Tournaments & Matches

2016.csv contains all matches of the year up until now. It also has all the information regarding tournaments but duplicated many times.

Chaining the csvgrp command with csvcut allows to filter the rows and keep only a subset of columns. In my case, filtering for only the rows where the value for Round is "The Final" and then only keeping the columns relevant to tournaments.

Extract Tournament Data

➜ ✗ csvgrep -c Round -m "The Final" 2016.csv | csvcut -c ATP,Location,Tournament,Series,Court,Surface > tournaments.csv
|------+------------------+---------------------------+--------------+---------+----------|
|  ATP | Location         | Tournament                | Series       | Court   | Surface  |
|------+------------------+---------------------------+--------------+---------+----------|
|  1   | Brisbane         | Brisbane International    | ATP250       | Outdoor | Hard     |
|  2   | Chennai          | Chennai Open              | ATP250       | Outdoor | Hard     |
|  3   | Doha             | Qatar Exxon Mobil Open    | ATP250       | Outdoor | Hard     |
|  4   | Auckland         | ASB Classic               | ATP250       | Outdoor | Hard     |
|  5   | Sydney           | Apia International        | ATP250       | Outdoor | Hard     |
|  6   | Melbourne        | Australian Open           | Grand Slam   | Outdoor | Hard     |

Extract the Finals

➜ ✗ csvgrep -c Round -m "The Final" 2016.csv | csvcut -c Tournament,Date,Round,BestOf,Winner,Loser > finals.csv
|----------------------------+------------+-----------+--------+---------------+-------------------|
|  Tournament                | Date       | Round     | BestOf | Winner        | Loser             |
|----------------------------+------------+-----------+--------+---------------+-------------------|
|  Brisbane International    | 2016-01-10 | The Final | 3      | Raonic M.     | Federer R.        |
|  Chennai Open              | 2016-01-10 | The Final | 3      | Wawrinka S.   | Coric B.          |
|  Qatar Exxon Mobil Open    | 2016-01-09 | The Final | 3      | Djokovic N.   | Nadal R.          |
|  ASB Classic               | 2016-01-16 | The Final | 3      | Bautista R.   | Sock J.           |
|  Apia International        | 2016-01-16 | The Final | 3      | Troicki V.    | Dimitrov G.       |
|  Australian Open           | 2016-01-31 | The Final | 5      | Djokovic N.   | Murray A.         |

All the commands from csvkit can be scripted and thus automated. Which is useful if some data is regularly analyzed.

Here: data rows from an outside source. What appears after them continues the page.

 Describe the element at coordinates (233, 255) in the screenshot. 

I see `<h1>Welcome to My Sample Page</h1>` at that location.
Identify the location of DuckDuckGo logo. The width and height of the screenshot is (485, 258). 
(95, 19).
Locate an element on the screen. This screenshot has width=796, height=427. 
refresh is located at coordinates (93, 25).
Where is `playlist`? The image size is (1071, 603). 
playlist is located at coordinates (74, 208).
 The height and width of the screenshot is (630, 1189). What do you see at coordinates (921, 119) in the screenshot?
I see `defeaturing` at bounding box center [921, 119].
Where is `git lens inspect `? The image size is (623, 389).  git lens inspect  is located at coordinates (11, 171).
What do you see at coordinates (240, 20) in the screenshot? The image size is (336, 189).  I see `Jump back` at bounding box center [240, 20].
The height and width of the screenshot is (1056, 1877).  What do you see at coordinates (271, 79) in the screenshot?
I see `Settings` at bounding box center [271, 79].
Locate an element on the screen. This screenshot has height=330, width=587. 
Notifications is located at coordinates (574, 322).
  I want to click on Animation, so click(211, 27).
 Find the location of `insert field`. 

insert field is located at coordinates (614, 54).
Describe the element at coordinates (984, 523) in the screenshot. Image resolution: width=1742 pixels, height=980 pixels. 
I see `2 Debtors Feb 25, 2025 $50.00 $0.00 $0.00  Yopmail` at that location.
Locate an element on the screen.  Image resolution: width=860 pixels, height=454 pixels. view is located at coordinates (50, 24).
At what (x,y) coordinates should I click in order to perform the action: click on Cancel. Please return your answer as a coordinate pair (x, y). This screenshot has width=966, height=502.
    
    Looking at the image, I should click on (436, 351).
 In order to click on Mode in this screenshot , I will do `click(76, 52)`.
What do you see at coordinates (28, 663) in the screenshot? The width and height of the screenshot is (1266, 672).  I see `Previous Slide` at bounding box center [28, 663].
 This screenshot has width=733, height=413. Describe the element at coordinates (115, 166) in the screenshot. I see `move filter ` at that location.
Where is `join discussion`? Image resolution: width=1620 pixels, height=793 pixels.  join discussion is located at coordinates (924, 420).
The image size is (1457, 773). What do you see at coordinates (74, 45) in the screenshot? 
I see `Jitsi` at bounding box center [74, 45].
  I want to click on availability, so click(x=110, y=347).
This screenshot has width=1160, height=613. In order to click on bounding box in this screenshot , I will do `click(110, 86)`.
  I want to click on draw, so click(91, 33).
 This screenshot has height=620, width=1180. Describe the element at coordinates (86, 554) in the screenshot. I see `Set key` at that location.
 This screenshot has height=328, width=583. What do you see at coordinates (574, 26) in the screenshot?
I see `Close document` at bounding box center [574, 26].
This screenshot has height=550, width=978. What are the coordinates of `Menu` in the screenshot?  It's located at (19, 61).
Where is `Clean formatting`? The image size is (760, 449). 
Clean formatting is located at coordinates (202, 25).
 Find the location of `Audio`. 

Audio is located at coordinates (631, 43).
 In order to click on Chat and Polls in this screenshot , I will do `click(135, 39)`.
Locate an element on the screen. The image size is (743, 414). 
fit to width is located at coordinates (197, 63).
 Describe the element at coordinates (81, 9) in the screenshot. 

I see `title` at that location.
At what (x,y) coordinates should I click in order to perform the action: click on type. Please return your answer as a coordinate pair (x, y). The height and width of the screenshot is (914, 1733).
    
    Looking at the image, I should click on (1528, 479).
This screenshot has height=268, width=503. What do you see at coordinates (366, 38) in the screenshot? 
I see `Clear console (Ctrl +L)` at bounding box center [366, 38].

Importing the CSV Files into Neo4j

Importing the CSV files into Neo4j and building up the graph is the next step. For this first download and install Neo4j. Neo4j has several means of importing data. For medium sized datasets, LOAD CSV is a straightforward and fast approach, and it allows to import CSV data via files, HTTPS, HTTP, and FTP. Check out the LOAD CSV documentation for all the details.

The LOAD CSV cypher statement is run by executing neo4j-shell or other methods. Using neo4j-shell means pointing it to a file with cypher queries.

In the simplest case, the cypher statement is

LOAD CSV WITH HEADERS FROM "file:///path/to/file/players.csv" AS row
WITH row LIMIT 4
RETURN row;

Which tries to read the first four lines of the CSV file and returns all 4 lines. Running LOAD CSV without doing an import is a simple way to check if Neo4j can parse the CSV file.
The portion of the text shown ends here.